Today I hauled myself out to the main campus of George Mason (in Fairfax Virginia). What got me to battle the beltway? My friend and colleague Sameeksha Desai was defending her dissertation.
She is a serious and innovative researcher who I have blogged about in the the past. Her work covers post conflict entrepreneurship (think Rwanda, etc) and begins to define/explore a concept called ‘destructive entrepreneurship.’
This term appears to come from Baumol’s 1990 work, Good Entrepreneurship, Bad Entrepreneurship, and Destructive Entrepreneurship. While Baumol didn’t delve to deeply into the destructive, Samee has!
Destructive entrepreneurship is anything that destroys economic capacity; whether it be land, labor, or capital.

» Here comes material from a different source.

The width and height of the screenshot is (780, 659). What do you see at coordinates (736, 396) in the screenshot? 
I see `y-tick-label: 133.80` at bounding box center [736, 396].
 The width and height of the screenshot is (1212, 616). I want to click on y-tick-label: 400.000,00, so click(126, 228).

So, for example, in an unstable post-conflict environment entrepreneurs will make decisions that are often short-term in nature (b/c the future is very unclear) but cost the economy greatly in the long run. The policy implications of this were discussed in Samee’s work.
While her work focuses on post-conflict entrepreneurship, the destructive nature of much of it is similar to what we see in many urban cores in the US. This idea was discussed extensively after Samee’s presentation and its clear that her work can shed a lot of light on traditional urban issues.
Her work is fascinating and I am trying to find some things to post.